Los marineros que desembarcaban por la Bahía de La Habana solían tener tatuajes en los brazos y casquillos dorados en los dientes, prácticas entonces tenidas por marcadores de presidiarios y marginales.

Pero esos distanciamientos se veían compensados por la llegada de una tecnología –tractores, camiones y equipamiento militar– que permitía resolver las necesidades de la sobrevivencia. En esa medida, fue una tecnología eficiente y resistente, pero también derrochadora e inviable, excesivamente pesada y aparatosa; en una palabra, demasiado rusa.

La Zafra de los Diez Millones, llamada a dar el gran salto hacia adelante, constituyó un capítulo frustrado y lo que marcaría el fin de la heterodoxia y la orientación hacia el bloque soviético, del que se copiaron algunas cosas y otras no. El ateísmo científico, literalmente clonado de allá, añadió una capa más de discriminación.

A los creyentes había que demostrarles que su fe constituía el remanente de un pasado superado: la religión era “un reflejo distorsionado y fantástico de la realidad” y, en definitiva, el “opio del pueblo”, expresión convenientemente sacada de contexto por los manuales soviéticos utilizados en el sistema nacional enseñanza y en las escuelas del Partido.

El problema consistía en que todo aquello se extendía sobre el tejido social precisamente en el momento en que la Teología de la Liberación y las comunidades eclesiales de base venían desafiando los modos tradicionales de ser iglesia en América Latina, con el surgimiento de una iglesia popular y en el contexto del Concilio Vaticano II.
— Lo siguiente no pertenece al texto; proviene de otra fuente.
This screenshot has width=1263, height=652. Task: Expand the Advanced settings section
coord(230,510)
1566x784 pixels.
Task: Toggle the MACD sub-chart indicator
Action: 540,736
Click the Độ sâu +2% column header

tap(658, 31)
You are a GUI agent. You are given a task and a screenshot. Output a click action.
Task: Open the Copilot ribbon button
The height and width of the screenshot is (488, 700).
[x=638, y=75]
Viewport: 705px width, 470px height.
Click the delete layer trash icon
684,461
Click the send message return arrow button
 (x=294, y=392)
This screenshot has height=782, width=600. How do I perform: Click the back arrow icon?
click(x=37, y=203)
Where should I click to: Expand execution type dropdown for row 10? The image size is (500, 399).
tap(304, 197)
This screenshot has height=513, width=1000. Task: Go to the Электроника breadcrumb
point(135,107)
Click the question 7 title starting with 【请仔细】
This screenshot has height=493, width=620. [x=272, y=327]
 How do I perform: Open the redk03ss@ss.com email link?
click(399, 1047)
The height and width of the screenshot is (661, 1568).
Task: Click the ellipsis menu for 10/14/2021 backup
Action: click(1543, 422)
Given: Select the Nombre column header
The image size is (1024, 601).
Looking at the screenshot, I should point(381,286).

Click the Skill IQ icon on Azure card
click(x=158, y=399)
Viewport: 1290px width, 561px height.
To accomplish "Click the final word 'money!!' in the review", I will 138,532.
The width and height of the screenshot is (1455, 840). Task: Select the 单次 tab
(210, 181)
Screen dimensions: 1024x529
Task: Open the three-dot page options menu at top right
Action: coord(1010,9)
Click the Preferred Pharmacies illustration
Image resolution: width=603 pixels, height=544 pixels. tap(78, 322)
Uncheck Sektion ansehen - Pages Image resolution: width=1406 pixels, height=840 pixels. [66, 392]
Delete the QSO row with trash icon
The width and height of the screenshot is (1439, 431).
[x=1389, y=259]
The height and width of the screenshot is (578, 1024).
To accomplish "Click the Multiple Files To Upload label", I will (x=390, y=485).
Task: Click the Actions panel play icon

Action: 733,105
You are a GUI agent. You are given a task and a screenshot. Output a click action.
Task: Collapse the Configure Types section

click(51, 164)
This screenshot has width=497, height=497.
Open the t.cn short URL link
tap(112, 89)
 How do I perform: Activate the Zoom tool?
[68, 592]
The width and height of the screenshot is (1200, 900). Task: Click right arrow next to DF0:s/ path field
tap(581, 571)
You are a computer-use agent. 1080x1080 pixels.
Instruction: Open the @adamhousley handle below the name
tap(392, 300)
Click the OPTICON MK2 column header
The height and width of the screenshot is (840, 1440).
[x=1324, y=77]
Los paradigmas que los creyentes discutían con quienes los harían abjurar de su fe iban desde el sacerdote-guerrillero colombiano Camilo Torres y Frank País –un bautista asesinado por la policía batistiana en las calles de Santiago de Cuba– hasta el padre Sardiñas y el poeta nicaragüense Ernesto Cardenal, cuyo testimonio En Cuba circulaba clandestinamente entre algunos jóvenes universitarios, religiosos y no religiosos. Pero estos datos no parecían arañar la lógica de los adoctrinadores, quienes bastante a menudo tenían menos cultura general y política como para hacer una discusión a “calzón quitao” con muchos cristianos.

La religión es parte de la cultura. De ahí que la flecha no calara tanto en el blanco.